The ohseer package returns Mistral’s native format without transformation. This means:

Applications control their own data transformations
No imposed structure that may not fit all use cases
Direct access to all fields Mistral provides
Simpler, more maintainable package code

Tips and Best Practices

Page Numbering: Always be aware of the 0-based index vs 1-based page references:

# To get "page 1" (human numbering):
page1 <- pages[[1]]  # R uses 1-based indexing
# But page1$index will be 0

Header/Footer Extraction: Enable these for cleaner body text:

result <- mistral_ocr("doc.pdf", extract_header = TRUE, extract_footer = TRUE)

Table Format: Request markdown format for easier parsing:

result <- mistral_ocr("doc.pdf", table_format = "markdown")

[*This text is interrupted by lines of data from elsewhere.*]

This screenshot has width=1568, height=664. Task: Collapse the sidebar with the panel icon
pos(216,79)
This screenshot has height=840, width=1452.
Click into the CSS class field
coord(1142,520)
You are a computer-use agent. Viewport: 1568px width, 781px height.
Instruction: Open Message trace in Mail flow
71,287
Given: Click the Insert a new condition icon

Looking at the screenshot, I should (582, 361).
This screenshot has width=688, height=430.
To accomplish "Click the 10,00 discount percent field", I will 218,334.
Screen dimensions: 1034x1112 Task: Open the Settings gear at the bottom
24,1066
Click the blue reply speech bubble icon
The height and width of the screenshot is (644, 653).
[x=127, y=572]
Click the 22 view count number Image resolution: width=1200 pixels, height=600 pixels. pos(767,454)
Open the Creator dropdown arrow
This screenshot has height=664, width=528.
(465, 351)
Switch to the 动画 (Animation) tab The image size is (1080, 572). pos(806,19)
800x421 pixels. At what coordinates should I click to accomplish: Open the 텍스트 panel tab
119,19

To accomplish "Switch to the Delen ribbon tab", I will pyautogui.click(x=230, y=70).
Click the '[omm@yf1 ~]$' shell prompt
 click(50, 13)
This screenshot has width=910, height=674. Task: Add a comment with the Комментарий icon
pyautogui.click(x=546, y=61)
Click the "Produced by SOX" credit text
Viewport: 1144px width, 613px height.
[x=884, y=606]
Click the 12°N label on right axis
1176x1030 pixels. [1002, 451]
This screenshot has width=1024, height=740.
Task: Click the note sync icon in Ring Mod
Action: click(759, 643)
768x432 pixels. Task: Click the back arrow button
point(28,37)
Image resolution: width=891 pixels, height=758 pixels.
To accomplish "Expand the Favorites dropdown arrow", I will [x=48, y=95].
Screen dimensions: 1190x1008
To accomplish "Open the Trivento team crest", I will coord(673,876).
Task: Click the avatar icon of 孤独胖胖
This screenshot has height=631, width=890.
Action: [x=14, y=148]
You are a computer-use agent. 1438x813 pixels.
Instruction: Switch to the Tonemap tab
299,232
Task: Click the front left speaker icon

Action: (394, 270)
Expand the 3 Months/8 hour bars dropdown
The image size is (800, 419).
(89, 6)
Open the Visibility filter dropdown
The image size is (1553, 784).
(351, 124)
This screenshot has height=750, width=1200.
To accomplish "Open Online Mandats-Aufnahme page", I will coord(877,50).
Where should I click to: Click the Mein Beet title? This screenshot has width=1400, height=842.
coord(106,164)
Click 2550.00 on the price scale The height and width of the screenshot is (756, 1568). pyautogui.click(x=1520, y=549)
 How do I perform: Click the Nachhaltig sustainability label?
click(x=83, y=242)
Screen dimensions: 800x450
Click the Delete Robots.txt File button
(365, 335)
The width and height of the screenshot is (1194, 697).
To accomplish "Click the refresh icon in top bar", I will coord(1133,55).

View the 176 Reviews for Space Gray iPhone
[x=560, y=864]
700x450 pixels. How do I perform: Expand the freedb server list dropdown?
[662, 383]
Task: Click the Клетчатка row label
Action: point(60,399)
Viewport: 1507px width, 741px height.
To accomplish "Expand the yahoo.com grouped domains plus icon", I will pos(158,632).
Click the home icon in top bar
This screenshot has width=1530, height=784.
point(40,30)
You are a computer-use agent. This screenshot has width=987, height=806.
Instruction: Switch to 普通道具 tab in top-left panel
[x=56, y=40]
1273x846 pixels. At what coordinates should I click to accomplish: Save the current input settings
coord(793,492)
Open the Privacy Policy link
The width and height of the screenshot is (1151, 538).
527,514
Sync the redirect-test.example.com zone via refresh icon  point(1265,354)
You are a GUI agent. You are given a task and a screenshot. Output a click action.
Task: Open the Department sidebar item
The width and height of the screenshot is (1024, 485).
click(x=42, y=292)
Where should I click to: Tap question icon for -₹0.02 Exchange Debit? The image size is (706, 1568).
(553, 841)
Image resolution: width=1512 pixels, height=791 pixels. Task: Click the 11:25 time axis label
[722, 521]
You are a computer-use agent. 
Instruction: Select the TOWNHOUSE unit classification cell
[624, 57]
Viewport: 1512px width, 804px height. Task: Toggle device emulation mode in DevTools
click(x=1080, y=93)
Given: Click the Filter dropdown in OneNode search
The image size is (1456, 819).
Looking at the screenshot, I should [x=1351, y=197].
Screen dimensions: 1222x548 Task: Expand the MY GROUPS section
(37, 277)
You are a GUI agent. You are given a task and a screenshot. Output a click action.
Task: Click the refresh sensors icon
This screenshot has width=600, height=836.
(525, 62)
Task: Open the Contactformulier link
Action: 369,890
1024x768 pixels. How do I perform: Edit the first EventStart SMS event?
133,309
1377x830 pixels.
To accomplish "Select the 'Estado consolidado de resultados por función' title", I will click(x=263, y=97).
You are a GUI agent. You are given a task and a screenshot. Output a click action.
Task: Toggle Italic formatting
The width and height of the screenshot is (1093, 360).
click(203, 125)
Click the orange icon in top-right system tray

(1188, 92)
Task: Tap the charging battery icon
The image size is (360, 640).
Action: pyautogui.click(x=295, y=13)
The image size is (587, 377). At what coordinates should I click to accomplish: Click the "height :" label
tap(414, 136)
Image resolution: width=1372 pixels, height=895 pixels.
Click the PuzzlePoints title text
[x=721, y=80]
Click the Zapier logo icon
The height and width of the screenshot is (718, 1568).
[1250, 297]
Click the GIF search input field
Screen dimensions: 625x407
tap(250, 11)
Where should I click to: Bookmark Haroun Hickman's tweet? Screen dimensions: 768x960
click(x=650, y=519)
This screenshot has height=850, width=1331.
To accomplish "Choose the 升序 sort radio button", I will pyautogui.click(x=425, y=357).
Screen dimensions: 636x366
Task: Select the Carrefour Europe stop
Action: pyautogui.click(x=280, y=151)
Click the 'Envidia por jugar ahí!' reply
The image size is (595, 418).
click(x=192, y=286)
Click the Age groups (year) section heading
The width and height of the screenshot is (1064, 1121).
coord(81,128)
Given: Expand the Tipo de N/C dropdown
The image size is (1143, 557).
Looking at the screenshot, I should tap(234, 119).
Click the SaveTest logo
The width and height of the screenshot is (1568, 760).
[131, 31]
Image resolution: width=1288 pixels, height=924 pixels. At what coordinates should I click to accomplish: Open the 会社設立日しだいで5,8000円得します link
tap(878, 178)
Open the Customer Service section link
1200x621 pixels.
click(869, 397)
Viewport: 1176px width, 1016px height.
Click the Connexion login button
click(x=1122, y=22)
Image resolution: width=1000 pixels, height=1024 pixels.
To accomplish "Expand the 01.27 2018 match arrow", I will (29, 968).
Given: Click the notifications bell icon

Image Handling: Use include_image_base64 = TRUE to get images:

result <- mistral_ocr("doc.pdf", include_image_base64 = TRUE)
# Access with: pages[[1]]$images

JSON Export: For LLM processing, convert to JSON:

library(jsonlite)
json_str <- toJSON(pages, auto_unbox = TRUE, pretty = TRUE)
# Send to Claude, GPT, etc. for structured extraction

Validate Results: Check that OCR completed successfully:

if (is.null(result$pages) || length(result$pages) == 0) {
  stop("OCR returned no pages")
}